§ Work item
In the entries below, find the line containing "Given: Click the 0.75 wire cross-section cell" and the line containing "Task: Turn on 侧边栏居右显示 toggle". Copy those two lines and everything between them exactly, and only that.

Segment Start: Data for review

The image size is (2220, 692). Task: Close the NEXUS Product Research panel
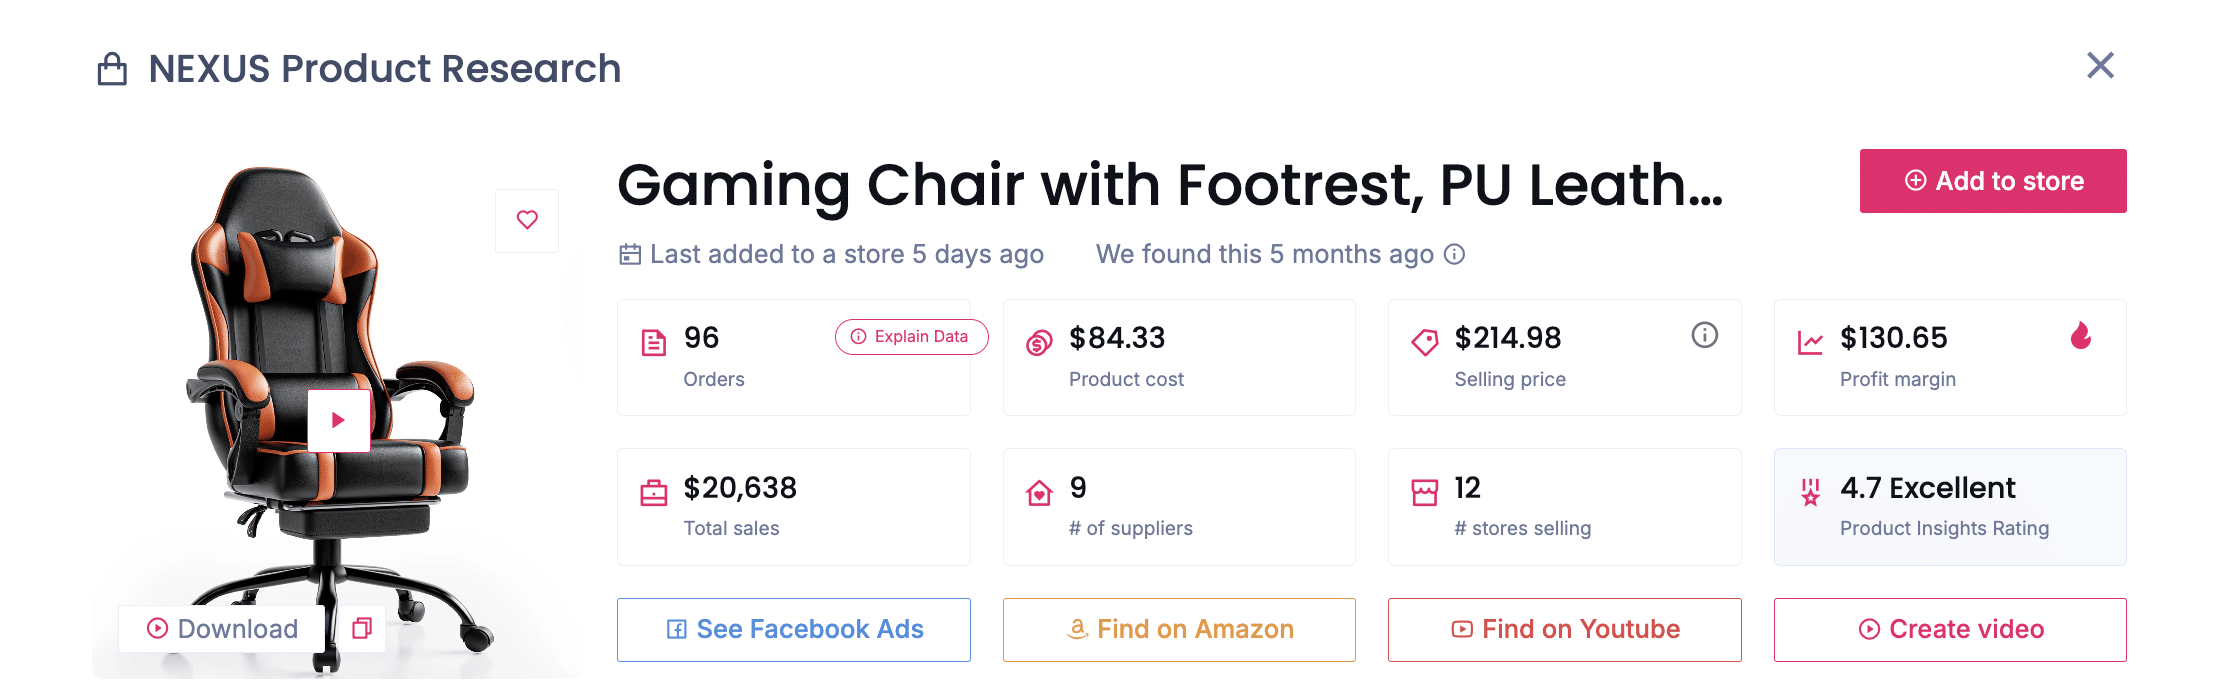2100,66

Segment End: Data for review
Segment Start: Data for review

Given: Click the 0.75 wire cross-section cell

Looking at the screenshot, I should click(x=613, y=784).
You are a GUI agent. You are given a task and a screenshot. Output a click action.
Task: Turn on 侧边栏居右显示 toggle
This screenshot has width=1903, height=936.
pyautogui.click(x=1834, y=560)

Segment End: Data for review
Segment Start: Data for review

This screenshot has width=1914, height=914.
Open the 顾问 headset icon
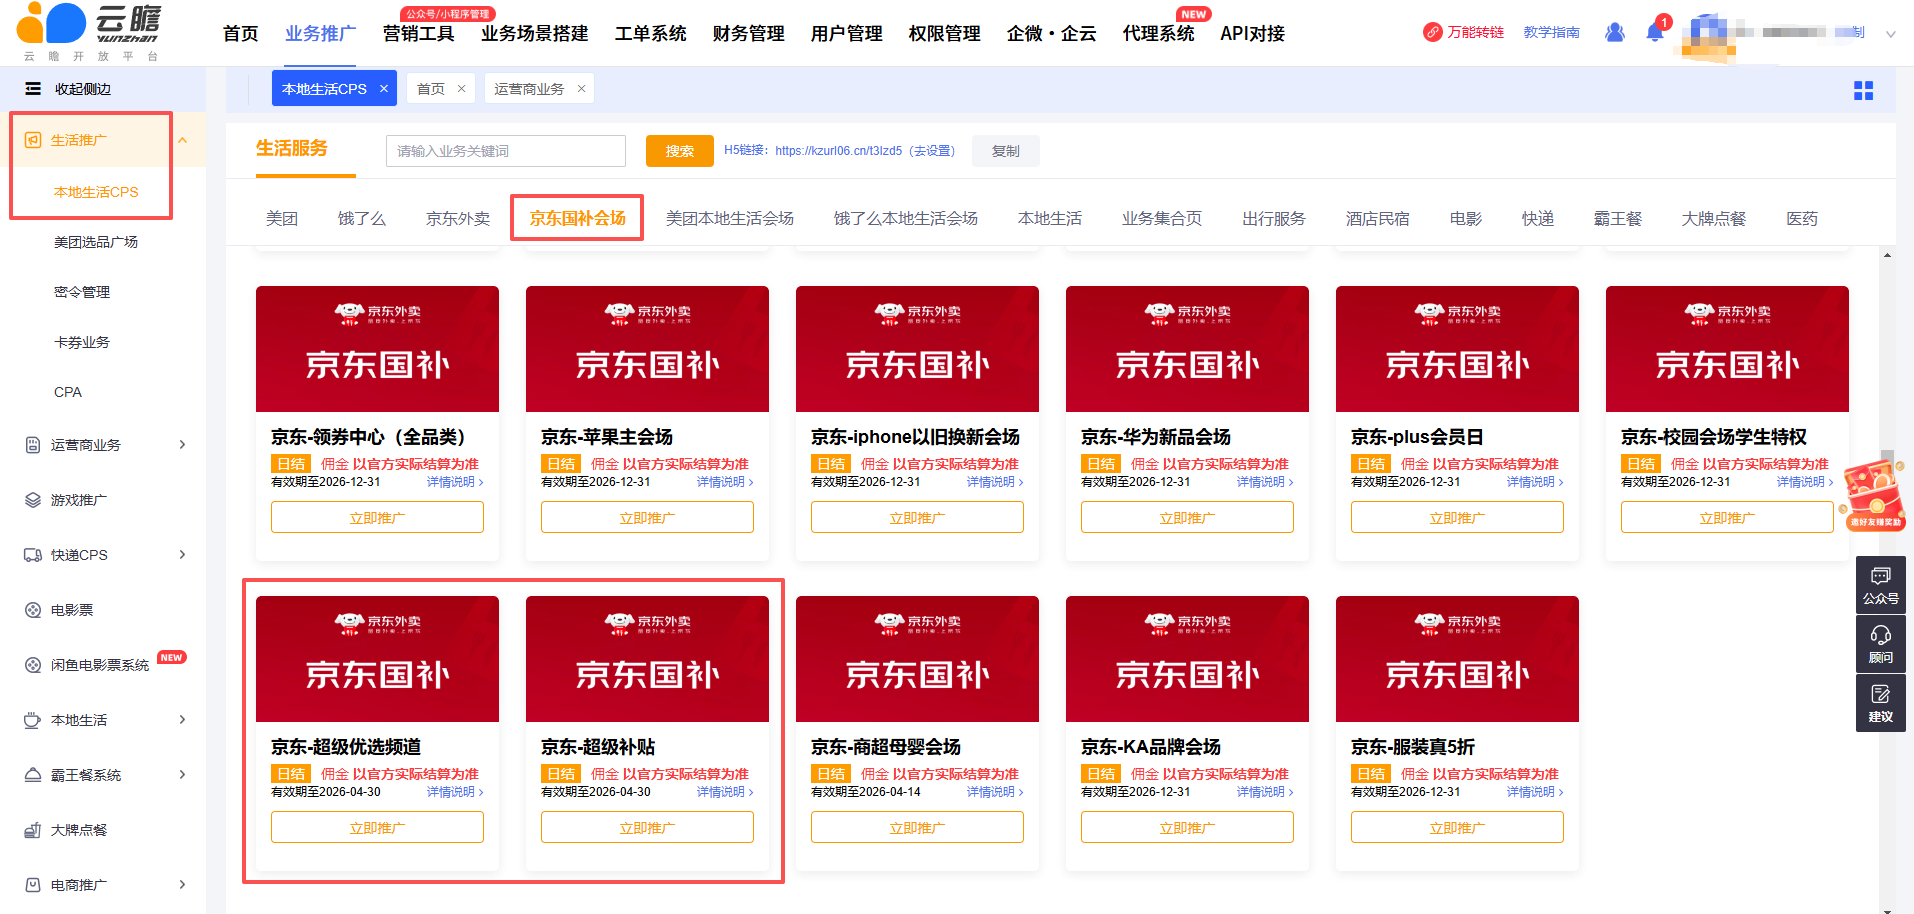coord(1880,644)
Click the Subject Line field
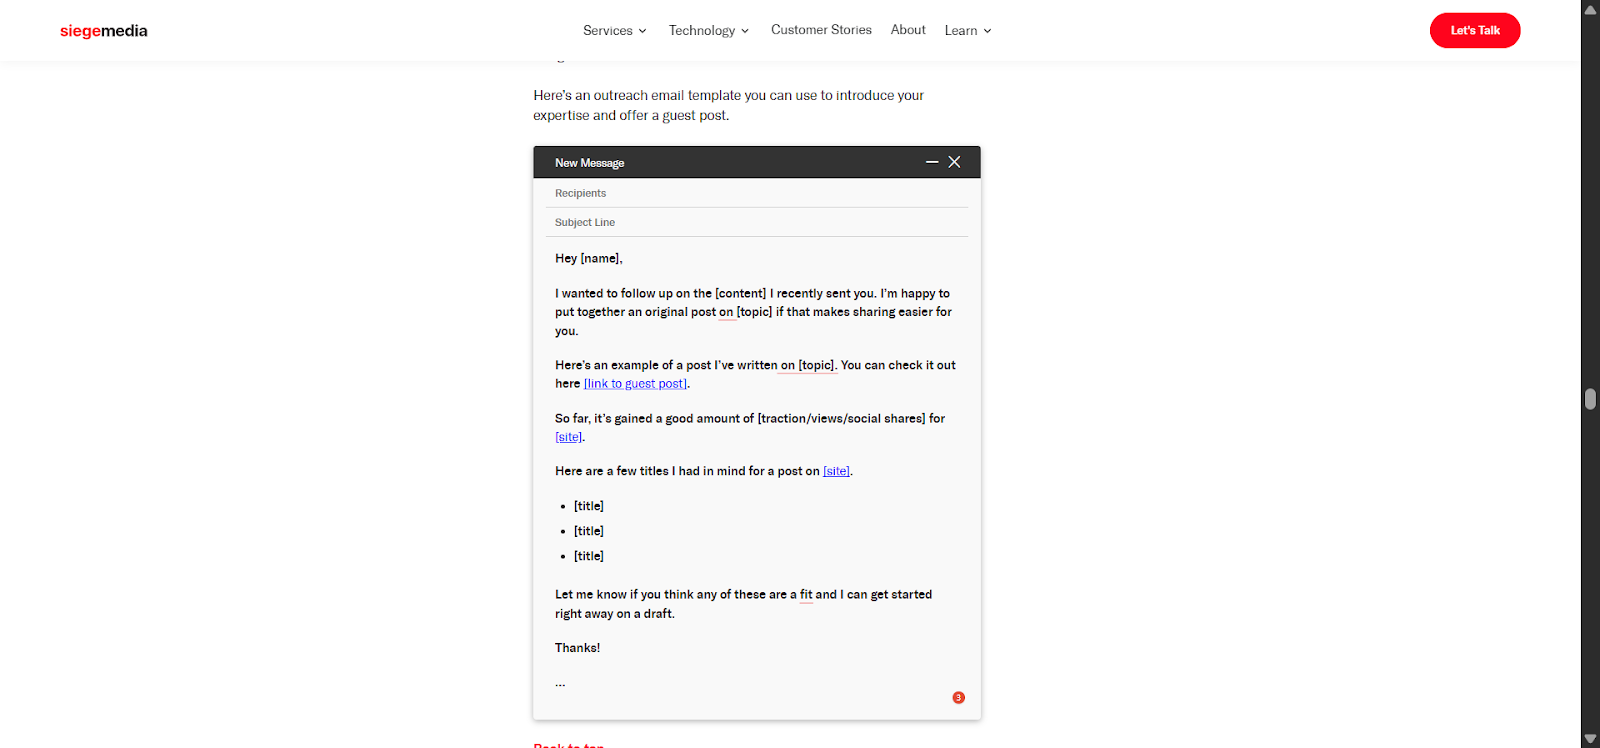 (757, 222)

Segment End: Data for review

§ Solution to the exercise
Given: Click the 0.75 wire cross-section cell

Looking at the screenshot, I should click(x=613, y=784).
You are a GUI agent. You are given a task and a screenshot. Output a click action.
Task: Turn on 侧边栏居右显示 toggle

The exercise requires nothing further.